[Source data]
BEGIN
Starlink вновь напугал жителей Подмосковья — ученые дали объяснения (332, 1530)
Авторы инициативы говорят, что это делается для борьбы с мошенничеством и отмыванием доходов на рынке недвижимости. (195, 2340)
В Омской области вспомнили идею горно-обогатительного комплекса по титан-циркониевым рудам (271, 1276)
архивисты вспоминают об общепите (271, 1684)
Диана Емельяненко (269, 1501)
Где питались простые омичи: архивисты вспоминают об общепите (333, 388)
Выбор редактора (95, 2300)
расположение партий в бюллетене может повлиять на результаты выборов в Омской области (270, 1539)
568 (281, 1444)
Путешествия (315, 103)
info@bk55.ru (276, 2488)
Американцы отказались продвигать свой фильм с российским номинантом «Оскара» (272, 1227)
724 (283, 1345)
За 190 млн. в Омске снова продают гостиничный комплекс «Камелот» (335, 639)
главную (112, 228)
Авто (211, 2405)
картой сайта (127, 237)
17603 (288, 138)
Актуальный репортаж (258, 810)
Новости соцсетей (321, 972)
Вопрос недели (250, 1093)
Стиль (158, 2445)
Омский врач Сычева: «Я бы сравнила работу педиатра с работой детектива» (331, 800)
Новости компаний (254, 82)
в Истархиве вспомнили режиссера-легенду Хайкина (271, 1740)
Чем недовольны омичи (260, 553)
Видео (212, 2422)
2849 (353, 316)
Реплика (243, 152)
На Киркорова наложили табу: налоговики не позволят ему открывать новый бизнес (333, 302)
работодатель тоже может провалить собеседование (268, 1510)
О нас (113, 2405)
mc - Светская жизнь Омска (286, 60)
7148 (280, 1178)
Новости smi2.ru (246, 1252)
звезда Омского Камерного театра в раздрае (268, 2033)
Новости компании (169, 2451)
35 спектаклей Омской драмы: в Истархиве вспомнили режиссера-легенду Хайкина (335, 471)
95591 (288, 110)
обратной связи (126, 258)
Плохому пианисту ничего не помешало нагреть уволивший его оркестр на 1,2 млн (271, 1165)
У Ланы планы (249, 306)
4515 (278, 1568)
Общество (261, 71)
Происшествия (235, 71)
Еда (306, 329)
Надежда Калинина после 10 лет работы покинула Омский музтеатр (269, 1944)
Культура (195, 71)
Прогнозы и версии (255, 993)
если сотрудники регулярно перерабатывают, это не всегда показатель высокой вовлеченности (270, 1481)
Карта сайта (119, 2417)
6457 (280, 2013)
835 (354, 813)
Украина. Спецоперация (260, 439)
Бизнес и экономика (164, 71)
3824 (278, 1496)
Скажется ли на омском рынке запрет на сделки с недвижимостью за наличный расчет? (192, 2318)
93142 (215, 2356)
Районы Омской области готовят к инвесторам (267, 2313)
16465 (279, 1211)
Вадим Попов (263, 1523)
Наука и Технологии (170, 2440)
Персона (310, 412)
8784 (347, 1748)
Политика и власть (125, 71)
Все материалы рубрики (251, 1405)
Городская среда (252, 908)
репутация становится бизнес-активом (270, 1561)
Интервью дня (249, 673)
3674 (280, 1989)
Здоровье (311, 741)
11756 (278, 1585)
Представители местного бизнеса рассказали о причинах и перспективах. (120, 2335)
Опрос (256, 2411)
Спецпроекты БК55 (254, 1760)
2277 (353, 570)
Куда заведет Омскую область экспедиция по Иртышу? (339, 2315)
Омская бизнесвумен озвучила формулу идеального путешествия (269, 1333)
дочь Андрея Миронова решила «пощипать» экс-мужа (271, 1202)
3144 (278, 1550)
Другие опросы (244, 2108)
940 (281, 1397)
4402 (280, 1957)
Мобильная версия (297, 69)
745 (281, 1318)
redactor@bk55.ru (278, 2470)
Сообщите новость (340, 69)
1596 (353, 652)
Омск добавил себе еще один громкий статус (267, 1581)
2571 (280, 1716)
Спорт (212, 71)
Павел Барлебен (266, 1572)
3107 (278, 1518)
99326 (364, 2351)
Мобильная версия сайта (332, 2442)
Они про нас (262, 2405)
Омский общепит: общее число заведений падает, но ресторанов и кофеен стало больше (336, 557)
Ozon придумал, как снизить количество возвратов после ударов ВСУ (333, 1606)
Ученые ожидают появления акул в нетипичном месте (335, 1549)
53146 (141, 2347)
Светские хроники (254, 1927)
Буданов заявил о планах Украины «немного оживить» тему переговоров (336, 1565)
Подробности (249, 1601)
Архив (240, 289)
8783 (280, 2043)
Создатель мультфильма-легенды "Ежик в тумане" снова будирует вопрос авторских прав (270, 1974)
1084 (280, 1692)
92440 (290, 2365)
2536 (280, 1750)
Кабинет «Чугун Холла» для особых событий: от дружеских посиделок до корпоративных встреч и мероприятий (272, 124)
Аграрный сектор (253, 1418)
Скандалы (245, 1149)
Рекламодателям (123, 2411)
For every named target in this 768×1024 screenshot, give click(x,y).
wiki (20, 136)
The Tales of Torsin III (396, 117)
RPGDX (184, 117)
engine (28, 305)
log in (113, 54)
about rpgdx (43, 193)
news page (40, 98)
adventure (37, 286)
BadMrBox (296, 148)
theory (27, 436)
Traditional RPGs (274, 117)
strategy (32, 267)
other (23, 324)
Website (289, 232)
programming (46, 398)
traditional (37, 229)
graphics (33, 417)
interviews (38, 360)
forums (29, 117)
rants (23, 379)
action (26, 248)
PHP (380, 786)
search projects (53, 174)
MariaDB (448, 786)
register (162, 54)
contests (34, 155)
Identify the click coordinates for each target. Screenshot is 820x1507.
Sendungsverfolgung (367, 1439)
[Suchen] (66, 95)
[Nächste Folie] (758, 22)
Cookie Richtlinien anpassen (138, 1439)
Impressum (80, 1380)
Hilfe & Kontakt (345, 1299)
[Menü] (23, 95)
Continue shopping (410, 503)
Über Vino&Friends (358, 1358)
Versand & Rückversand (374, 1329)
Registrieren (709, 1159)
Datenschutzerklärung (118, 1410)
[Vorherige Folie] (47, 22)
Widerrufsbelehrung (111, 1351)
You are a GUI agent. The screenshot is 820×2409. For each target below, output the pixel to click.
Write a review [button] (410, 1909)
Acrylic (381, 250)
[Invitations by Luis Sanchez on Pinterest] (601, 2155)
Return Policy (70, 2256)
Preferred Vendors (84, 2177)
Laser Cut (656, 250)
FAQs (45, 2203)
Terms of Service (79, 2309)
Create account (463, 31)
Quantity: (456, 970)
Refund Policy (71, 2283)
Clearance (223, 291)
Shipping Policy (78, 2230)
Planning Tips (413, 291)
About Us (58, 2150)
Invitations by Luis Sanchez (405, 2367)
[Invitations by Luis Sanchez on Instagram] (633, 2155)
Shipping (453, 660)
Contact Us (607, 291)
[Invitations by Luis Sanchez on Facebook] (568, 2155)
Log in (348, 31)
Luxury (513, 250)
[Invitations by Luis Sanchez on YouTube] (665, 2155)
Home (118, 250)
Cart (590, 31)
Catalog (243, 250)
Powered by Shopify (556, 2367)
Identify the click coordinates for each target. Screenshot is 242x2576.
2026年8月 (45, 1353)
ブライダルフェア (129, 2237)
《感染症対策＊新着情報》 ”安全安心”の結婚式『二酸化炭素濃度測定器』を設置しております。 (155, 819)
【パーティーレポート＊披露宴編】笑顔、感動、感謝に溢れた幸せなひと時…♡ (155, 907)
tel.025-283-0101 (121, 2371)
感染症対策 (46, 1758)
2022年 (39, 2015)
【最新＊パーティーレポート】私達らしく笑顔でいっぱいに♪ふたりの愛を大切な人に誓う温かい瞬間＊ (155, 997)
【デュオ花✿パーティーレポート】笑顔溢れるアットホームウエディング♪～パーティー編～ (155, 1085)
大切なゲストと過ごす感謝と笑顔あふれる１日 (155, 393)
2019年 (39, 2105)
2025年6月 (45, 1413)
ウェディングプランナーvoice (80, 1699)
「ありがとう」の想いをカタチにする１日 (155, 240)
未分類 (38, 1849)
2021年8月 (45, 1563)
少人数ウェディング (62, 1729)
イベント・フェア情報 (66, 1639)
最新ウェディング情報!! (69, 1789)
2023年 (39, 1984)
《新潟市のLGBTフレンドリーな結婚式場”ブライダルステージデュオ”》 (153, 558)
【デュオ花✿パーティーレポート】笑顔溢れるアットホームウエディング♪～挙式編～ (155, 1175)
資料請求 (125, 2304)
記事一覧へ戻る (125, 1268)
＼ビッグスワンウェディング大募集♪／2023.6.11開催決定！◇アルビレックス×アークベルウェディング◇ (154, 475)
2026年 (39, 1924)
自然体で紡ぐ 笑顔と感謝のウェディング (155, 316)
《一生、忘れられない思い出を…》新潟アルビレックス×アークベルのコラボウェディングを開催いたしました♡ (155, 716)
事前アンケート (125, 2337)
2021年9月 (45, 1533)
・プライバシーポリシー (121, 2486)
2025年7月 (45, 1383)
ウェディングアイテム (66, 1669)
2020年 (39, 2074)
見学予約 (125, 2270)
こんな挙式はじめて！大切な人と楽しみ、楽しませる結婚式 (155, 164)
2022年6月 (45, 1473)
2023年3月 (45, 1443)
END
• [WHAT NEEDS TO BE DONE]: From the start of the data to the line that holds "Диана Емельяненко (269, 1501)", retype each line exactly, with both ends included.

• [RESPONSE TO THE TASK]:
Starlink вновь напугал жителей Подмосковья — ученые дали объяснения (332, 1530)
Авторы инициативы говорят, что это делается для борьбы с мошенничеством и отмыванием доходов на рынке недвижимости. (195, 2340)
В Омской области вспомнили идею горно-обогатительного комплекса по титан-циркониевым рудам (271, 1276)
архивисты вспоминают об общепите (271, 1684)
Диана Емельяненко (269, 1501)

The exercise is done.